Let’s Move Forward

25 October 2018

It mentions in the Sayings of the Desert Fathers that some monks asked Abba Elijah, in Egypt, what he thought of Abba Agathon, who had a good reputation as a monk. The elder replied: ‘Compared to other monks these days, he’s good’.

Then they asked: ‘Compared with older ones, what’s he like?’

He answered: ‘I told you, given the way monks are today, he’s good. But compared with the old ones… I knew a man in Skete who could stop the sun in the sky, just as Joshua son of Nun did’.

This dialogue refers to the spiritual state of vigilance and development. There are people who’ve managed to stop some of the sins which were troubling them spiritually or who’ve become more solid in some virtues and spiritual exercises, such as, for example, church attendance, prayer, fasting and so on. In other words, compared to the way they lived before, they feel they’re doing better. This is natural and to be expected when there’s repentance and the resolution to live a new life based on the Gospels.

The problem lies in resting on one’s laurels and becoming inattentive. Since there’s an obvious change, it’s easy to think that it’s sufficient, and then there’s a very present danger of life becoming routine, self-contained, listless and unchallenging.

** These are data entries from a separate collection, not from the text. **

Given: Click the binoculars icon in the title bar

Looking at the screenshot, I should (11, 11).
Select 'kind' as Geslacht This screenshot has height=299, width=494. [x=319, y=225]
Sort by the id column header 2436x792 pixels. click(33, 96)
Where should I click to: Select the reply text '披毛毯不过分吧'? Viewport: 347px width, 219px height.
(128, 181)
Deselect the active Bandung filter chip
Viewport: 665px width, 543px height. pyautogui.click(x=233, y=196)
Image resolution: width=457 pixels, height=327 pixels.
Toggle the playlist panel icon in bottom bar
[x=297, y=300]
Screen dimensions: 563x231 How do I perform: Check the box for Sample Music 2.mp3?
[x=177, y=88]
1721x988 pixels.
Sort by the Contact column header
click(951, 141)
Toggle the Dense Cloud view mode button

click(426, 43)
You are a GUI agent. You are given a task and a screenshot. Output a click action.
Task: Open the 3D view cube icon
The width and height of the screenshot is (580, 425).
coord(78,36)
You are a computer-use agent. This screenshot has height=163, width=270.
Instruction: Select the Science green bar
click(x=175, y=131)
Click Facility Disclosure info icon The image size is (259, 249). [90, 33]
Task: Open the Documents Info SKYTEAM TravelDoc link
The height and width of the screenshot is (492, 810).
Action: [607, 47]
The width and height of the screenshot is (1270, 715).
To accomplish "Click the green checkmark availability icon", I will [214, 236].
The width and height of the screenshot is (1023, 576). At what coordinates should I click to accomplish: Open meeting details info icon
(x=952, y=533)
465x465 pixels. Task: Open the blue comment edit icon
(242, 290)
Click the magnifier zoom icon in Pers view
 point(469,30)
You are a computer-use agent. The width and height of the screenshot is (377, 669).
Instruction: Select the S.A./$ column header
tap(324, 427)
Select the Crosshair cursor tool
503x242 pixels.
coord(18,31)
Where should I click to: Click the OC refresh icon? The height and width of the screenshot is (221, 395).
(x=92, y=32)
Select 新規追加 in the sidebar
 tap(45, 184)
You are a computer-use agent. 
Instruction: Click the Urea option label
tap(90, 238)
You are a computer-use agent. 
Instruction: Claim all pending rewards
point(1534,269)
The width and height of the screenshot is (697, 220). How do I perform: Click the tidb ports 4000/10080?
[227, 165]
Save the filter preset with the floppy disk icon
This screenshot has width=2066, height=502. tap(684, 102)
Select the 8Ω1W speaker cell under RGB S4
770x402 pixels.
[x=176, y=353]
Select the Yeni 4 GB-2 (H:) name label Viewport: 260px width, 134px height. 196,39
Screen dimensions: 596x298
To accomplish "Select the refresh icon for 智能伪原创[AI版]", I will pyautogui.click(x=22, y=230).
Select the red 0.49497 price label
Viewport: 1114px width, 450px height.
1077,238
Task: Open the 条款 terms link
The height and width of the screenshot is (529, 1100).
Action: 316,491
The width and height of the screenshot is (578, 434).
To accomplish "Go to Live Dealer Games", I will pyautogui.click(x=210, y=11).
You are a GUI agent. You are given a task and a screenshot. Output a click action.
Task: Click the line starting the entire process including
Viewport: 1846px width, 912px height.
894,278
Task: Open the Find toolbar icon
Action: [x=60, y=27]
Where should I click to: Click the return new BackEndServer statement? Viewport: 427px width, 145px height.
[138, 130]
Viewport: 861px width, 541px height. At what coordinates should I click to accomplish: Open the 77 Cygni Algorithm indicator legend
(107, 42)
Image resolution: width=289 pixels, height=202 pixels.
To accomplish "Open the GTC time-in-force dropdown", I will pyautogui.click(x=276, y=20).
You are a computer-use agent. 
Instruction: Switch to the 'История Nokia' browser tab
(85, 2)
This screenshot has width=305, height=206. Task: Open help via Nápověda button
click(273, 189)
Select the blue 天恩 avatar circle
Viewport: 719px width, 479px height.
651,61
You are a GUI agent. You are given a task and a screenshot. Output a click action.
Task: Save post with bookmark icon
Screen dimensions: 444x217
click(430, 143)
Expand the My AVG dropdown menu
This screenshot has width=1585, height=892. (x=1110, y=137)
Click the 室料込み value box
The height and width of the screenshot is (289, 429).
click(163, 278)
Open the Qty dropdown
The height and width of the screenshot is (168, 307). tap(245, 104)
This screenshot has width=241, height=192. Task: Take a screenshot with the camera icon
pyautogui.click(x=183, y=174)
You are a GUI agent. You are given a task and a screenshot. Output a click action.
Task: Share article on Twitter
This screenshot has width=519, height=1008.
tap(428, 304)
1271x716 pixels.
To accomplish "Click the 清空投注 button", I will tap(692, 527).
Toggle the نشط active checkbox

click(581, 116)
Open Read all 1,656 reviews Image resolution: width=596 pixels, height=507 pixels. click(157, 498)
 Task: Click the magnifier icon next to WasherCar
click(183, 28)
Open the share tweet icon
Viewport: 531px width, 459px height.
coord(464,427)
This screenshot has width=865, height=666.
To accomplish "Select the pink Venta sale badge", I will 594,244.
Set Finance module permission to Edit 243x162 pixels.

We need to realize the fact that the spiritual life is one of progress. This is where ‘the first shall be last and the last first’ comes in. As does the fact that this forward momentum harbours further joys and experiences which are revealed as we progress, with the desire to become acquainted with and live through other facets of life.

Comparison with our sinful past may be necessary to protect us from potential disappointment at any repetition of former errors. But it’s of no help, naturally, when it’s used to justify our stagnation.

From experience of life, we know that it’s only if we abandon something that brings us satisfaction and security that we can rise to something better. There are many such opportunities in the spiritual life for those willing to develop and move forward.

Certainly the times we live in aren’t conducive to the bodily asceticism and mortification of the flesh that were possible in earlier generations. What’s required isn’t that we should strive in the same manner as those who went before us, but that we should desire to move beyond where we are, to experience God in our heart more intensely, to be more closely bound to Him and to other people.

Then life will have meaning and our heart will be filled with joy. Because we’ll be making our way and ‘going on from glory to glory’ (II Cor. 3, 18).